Begin TEXT TO READ
19. I wish I'd never started smoking, and I hope I never quit.

20. When I learned I was diabetic, my first thought--no kidding--was to all the books I won't get to read because of a shortened life span. When I turned 50, I actually counted the number of dogs left in my life, by relative sizes: I have maybe 3 large dogs left, maybe 1 terrier. The number of cats is nicely fluid, thankfully, cats being what they are.

21. Dogs live in two worlds: Good Dog, and Bad Dog. That's all they know. They assume their default position is Good Dog, but are constantly looking for your affirmation of that fact. Once they've been sentenced to Bad Dog, they do everything they can to get off the schneid, and get back to Good Dog. Most people are like this too, but labor under the delusion that they are more complicated than that. All most us really want is for someone to muss up our hair and ask "who's a good boy?"

22. Except for my parents, there isn't anyone left alive who remembers the little boy I was some 40 years ago. We disappear twice over the years--the last one of course is our own deaths, but before that there is the slow erosion of who we are and were, grains of our past carried off by the deaths of loved ones and friends. For many years there was a phalanx of biddy aunts and rough uncles, all of whom knew me from diapered ankle-biter to sullen teen. But they are gone now. Everyone except my parents knows only the grown Mark. Some day, sooner rather than later, that little boy will disappear forever.
End TEXT TO READ
Begin DATASET EXTRACT
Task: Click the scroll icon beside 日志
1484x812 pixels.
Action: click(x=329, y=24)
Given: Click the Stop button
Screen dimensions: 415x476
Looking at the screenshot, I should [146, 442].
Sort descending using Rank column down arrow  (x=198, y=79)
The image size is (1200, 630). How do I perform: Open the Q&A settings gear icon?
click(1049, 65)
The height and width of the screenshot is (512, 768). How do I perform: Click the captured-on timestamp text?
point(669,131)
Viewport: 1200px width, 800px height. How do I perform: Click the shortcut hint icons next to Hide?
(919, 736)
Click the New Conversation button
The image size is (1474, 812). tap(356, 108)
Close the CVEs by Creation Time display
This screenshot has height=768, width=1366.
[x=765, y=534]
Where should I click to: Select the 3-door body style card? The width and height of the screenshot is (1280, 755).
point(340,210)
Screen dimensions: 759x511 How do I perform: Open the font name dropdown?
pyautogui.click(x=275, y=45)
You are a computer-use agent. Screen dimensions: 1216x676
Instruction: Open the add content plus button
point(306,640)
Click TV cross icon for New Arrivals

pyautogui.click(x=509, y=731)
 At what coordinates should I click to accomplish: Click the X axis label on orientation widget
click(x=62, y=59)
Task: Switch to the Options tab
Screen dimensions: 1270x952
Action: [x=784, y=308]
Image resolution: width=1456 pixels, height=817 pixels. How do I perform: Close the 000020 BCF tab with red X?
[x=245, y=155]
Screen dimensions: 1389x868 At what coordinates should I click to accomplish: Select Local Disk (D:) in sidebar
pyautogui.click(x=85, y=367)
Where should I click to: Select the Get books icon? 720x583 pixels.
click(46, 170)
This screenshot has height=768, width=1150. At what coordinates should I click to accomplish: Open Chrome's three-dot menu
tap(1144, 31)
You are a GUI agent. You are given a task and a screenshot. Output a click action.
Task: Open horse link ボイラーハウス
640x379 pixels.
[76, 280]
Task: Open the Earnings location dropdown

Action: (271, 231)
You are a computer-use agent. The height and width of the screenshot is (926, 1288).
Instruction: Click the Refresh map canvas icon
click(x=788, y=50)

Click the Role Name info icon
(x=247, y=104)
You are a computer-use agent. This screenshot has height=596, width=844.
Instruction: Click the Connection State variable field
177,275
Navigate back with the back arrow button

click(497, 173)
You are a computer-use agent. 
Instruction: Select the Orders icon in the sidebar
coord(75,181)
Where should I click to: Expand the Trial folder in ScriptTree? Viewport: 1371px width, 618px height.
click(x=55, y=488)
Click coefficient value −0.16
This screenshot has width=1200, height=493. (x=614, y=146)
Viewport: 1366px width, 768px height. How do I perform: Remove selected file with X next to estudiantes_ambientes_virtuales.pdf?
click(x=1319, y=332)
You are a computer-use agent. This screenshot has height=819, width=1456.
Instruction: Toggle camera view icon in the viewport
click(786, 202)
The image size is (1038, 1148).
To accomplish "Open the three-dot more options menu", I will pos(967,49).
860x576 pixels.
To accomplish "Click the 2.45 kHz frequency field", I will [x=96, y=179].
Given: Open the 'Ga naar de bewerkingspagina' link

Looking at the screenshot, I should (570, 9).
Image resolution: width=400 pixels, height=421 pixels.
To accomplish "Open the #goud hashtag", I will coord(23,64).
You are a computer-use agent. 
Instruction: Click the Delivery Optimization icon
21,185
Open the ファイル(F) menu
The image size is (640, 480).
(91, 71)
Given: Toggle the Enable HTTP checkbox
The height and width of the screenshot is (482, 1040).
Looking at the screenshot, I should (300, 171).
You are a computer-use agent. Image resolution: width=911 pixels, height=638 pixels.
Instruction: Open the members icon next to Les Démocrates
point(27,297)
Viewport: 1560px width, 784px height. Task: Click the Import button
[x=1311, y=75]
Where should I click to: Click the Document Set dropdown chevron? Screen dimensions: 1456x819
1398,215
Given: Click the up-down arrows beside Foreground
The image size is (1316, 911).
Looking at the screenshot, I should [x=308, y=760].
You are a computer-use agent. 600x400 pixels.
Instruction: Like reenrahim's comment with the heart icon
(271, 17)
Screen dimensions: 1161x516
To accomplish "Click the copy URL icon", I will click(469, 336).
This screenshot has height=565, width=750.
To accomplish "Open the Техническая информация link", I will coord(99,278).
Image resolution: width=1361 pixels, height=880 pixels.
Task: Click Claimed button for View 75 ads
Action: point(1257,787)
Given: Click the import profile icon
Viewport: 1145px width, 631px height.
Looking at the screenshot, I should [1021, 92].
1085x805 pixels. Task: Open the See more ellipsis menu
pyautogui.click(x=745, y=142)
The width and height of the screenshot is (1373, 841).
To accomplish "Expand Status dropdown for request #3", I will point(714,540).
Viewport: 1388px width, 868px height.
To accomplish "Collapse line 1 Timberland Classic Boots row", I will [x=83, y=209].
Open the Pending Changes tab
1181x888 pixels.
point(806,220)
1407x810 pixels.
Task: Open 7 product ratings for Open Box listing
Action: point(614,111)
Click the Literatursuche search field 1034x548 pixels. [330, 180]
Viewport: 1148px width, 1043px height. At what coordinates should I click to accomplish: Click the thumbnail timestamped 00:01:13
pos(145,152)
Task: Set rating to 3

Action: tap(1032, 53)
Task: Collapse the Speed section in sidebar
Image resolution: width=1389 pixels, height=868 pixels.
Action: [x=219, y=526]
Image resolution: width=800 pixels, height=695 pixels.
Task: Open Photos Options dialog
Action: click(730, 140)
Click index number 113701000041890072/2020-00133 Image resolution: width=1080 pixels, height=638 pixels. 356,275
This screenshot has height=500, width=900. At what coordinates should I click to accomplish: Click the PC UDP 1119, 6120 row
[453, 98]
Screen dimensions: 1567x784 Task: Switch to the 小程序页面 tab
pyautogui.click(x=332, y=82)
End DATASET EXTRACT
GIVEN PROBLEM A
Could you edit the numbered reflections between "20. When I learned" and "what they are.", inclusive, replacing "terrier" with "beagle"?
GIVEN PROBLEM B
Can you resume the numbered reflections after their final sentence?

RESULT A
20. When I learned I was diabetic, my first thought--no kidding--was to all the books I won't get to read because of a shortened life span. When I turned 50, I actually counted the number of dogs left in my life, by relative sizes: I have maybe 3 large dogs left, maybe 1 beagle. The number of cats is nicely fluid, thankfully, cats being what they are.

RESULT B
23. Note to non-smokers: you need to get over yourselves. You cannot stop me from smoking. You cannot stop me from smoking where you are. If you don't like it, you must walk, silently, away from me. I am standing right here. I'm not moving. And I may have another while I'm here. And the same goes for vegans. That cig followed a thick, bloody steak. Not remotely interested in your opinion on the matter...and I may do all this wearing fur. Fuck those seals.

24. I am an unabashed watcher of TV, though my tastes are narrow. I like a lot of the shows cable is throwing up there now--Mad Men, Damages, Dexter, True Blood, Burn Notice, Rescue Me, and a few network shows: 30 Rock,  24, House, Law and Order. Hate the CSI franchise, hate shows that ripoff other shows, like The Mentalist (rips off Psych), the new one Lie to Me (rips off House, as did several other shows, starring an enigmatic self-loathing lead, and a supporting cast of people who comment on his self-loathing). No reality shows, ever! Also, refuse to watch any show with an FBI profiler, surely the biggest boon to TV in generations. I bet there were never more than a dozen profilers in the history of the FBI, but there have been hundreds on TV, all psychically damaged by their gifts and way too young (and most under 30, female, and beautiful)-- which is funny, because in the real FBI, you are dogshit till your 40s.


25. I hate contrarians. 

So sayeth I.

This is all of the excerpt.